BEGIN Information

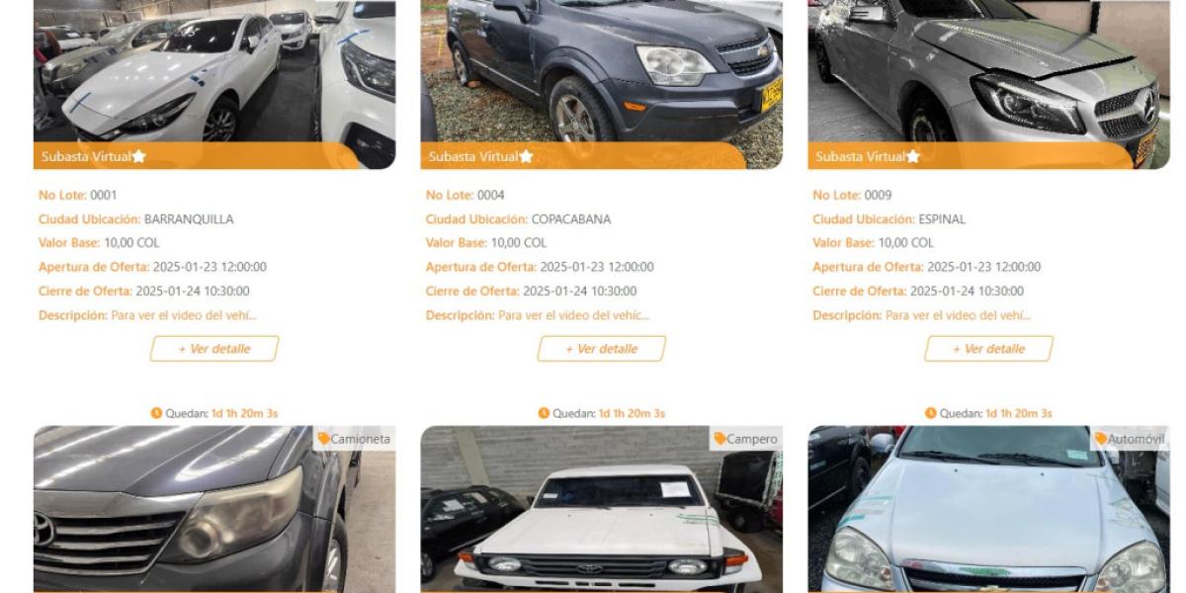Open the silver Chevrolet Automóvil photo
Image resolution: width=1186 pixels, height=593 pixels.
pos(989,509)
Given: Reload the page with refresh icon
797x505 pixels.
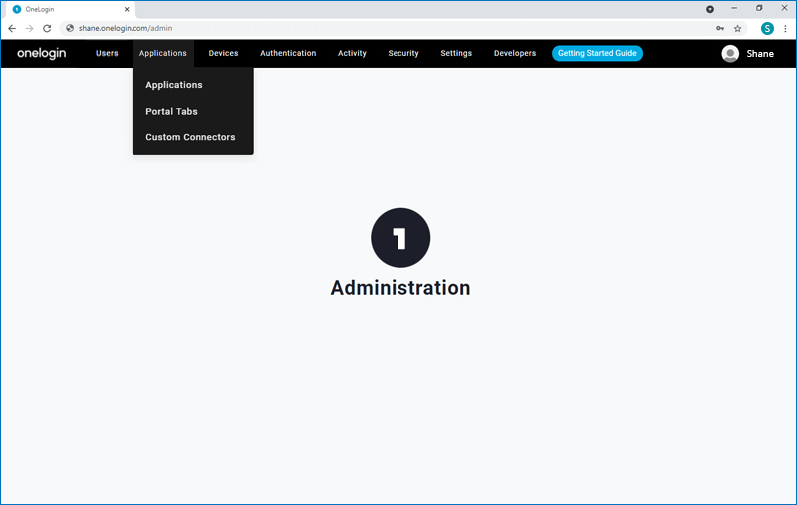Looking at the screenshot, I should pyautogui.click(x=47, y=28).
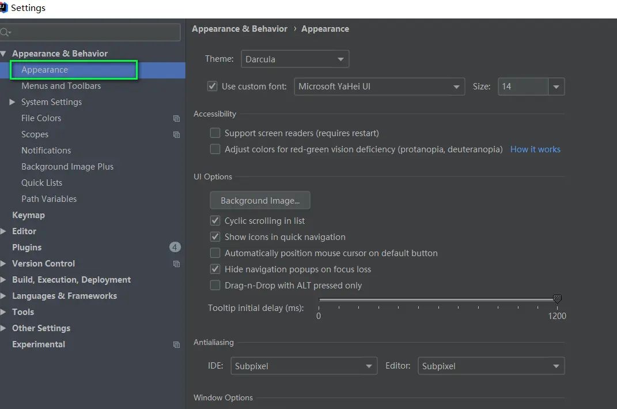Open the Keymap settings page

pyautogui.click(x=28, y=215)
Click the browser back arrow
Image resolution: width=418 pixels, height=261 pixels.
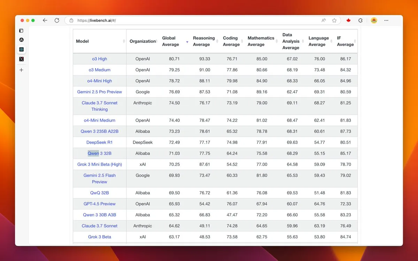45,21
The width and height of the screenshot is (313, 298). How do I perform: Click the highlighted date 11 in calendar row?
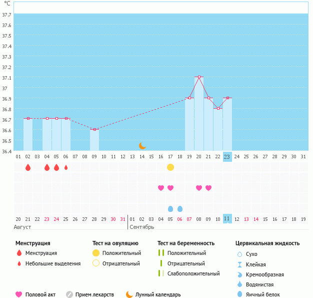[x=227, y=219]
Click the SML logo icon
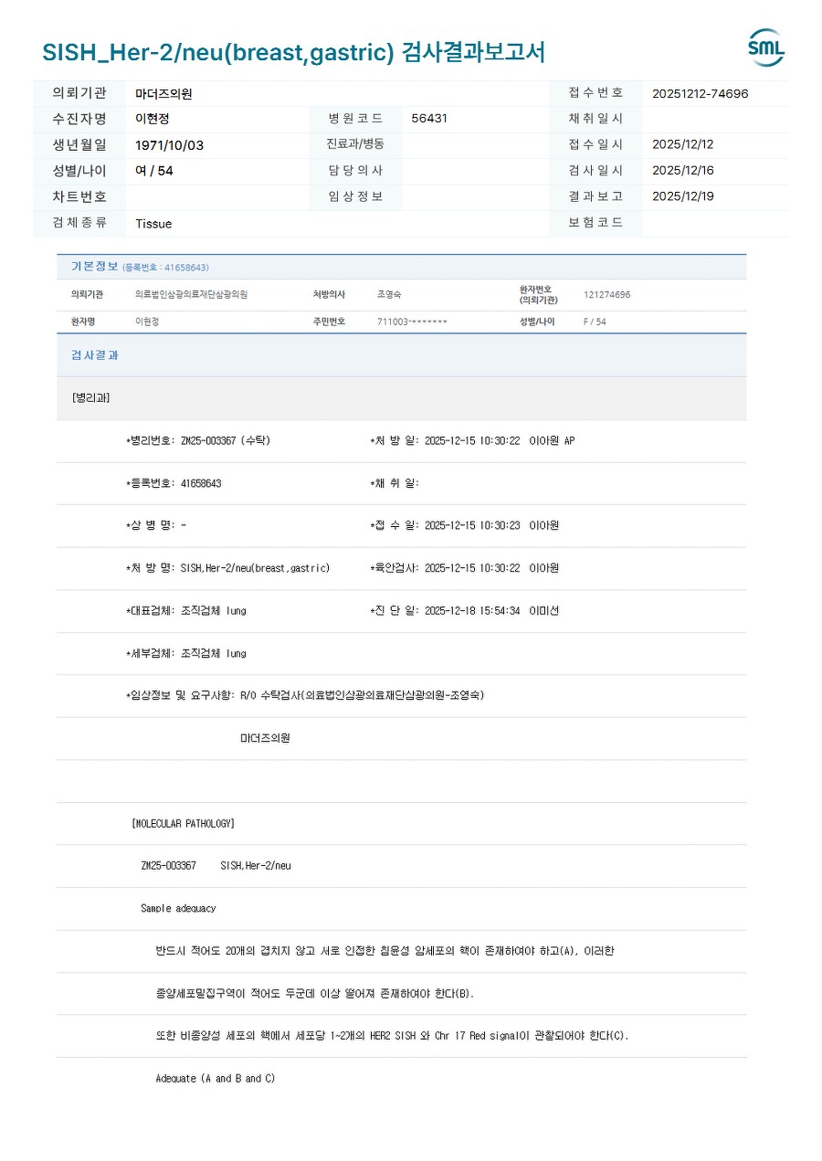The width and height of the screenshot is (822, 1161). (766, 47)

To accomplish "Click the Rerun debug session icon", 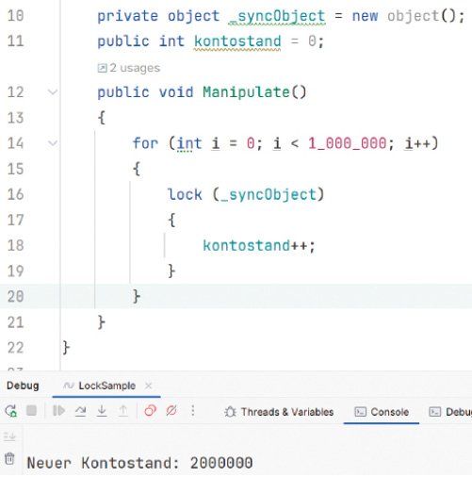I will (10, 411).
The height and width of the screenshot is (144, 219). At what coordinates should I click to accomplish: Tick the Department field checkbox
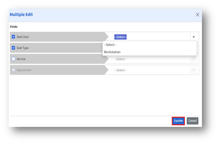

END Information

# Assignment:
Using the entries above, transcribe every line from the line containing "Given: Reload the page with refresh icon" through the line containing "Click the browser back arrow". Do not copy pictures.

# Written answer:
Given: Reload the page with refresh icon
797x505 pixels.
Looking at the screenshot, I should pyautogui.click(x=47, y=28).
Open the Keymap settings page

pyautogui.click(x=28, y=215)
Click the browser back arrow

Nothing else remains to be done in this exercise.